As you noted, people are mobile and FRL balance will not be static for many reasons.
If in 5 years we look and the FRL% at is 40/40/25 between City, West, and Liberty, that will be wildly successful. But at 50/30/10? Not justifiable for any reason.
I think clean feeders are way overemphasized by parents of children who have not been through the system, especially clean elementary school feeders from spread out (low % walkable)schools.
Chris,
As the district looks at FRL data for junior highs and high schools, would it also be possible to provide a breakdown of these schools' test scores in proposed scenarios by percentages of students not proficient, proficient, and highly proficient?
Thanks.
THIS IS THE BEST DISCUSSION I HAVE SEEN ON THIS ISSUE ANYWHERE FROM ANYONE.
THANK YOU!
South East is two words. Northwest is one word. I don't understand why the district went with different spellings, but that they did.
I appreciate these extensive comments. I am bothered by what seems to be an abrupt shift from a plan that was arrived at with extensive and prolonged community input. There may well be problems with that plan, but there is a perceived break with community trust when the board all of a sudden re-opens those plans and starts making changes. Do you have concerns about the process by which these changes are being put through?

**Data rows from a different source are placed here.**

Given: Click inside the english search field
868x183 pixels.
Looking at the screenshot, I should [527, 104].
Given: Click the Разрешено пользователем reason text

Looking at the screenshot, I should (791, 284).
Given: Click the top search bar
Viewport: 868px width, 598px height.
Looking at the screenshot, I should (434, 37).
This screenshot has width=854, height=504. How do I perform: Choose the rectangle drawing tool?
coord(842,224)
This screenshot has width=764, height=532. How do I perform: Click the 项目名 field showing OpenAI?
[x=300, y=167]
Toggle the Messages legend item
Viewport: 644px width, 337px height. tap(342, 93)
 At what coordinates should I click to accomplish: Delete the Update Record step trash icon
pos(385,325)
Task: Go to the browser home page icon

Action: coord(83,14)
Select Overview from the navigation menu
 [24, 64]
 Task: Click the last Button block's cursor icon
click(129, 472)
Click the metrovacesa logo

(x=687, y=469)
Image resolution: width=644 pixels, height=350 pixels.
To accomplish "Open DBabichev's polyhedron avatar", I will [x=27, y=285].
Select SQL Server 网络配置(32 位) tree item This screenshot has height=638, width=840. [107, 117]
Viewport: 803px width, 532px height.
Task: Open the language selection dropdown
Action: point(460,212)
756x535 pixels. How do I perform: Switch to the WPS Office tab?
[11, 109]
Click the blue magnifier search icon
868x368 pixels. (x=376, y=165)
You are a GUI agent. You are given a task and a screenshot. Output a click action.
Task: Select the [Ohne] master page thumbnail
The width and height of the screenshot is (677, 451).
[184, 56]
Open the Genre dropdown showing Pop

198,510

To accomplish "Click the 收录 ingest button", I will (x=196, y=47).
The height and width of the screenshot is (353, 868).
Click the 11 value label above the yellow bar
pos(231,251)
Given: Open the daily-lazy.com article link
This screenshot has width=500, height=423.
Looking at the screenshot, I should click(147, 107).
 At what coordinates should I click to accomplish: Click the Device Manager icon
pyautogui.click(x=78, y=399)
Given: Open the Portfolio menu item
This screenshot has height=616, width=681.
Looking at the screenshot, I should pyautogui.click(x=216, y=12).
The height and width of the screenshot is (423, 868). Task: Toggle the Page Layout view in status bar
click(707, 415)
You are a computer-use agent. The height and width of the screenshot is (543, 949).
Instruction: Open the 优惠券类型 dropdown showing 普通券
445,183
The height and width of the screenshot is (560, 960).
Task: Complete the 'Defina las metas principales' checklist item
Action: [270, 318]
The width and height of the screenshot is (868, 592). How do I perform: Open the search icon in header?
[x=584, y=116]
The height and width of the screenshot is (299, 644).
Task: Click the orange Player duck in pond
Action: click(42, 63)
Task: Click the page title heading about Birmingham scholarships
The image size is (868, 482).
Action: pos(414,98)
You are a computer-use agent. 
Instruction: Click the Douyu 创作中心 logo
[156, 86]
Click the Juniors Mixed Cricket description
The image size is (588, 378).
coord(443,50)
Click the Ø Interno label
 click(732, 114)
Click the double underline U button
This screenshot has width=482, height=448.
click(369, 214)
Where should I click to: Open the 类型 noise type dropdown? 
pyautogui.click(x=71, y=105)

Eric - Did you have "concern" over the process that Ed Stone and that P.O.S. board used when they jammed in the illegal "diversity" policy?
Chris,
I support abandoning the linear feeder plan where all of the students from one junior high all go to the same high school.
1. Geographically, the junior highs don't all match up with the high schools and this limits the flexibility of the board (no matter who the members are) to balance schools (whether it be by FRL data or test scores or geography).
2. To the best of my knowledge, the cost of keeping a linear junior high feeder system to the high schools has not been quantified. This should have been done.
3. So long as a sufficient number of students move together, the students will always have someone they know as they move from junior high to high school.
4. What I have observed is that by about sophomore year, if not sooner, once the kids are getting around by bus, car, bike, rides from friends, etc. they are associating with kids from all of the high schools and sometimes extending those acquaintances and friendships to Cedar Rapids schools, Solon schools, etc.
There is massive amounts of distrust between the east side and the rest of the district. Congratulations Dr. Edwin Stone you have officially made the crap storm that is balancing/busing/boundary policy Iowa City's own. You should have stuck to research on the eye.
And had the school board he assembled been able to answer one simple question, "In what district has busing/boundary/balancing worked" maybe they would have been able to look past their greed and oversimplified views of the plan. But they didn't and the truth is these plans weaken entire districts and over and over again they end up leaving those areas in the district that are the weakest much worse off down the road.
If these greedy, short sighted East Side Mafia individuals get their way on balancing they are going to look back on 2008 as the "good ole days." And a lot of us will have moved on and we will be glad we did.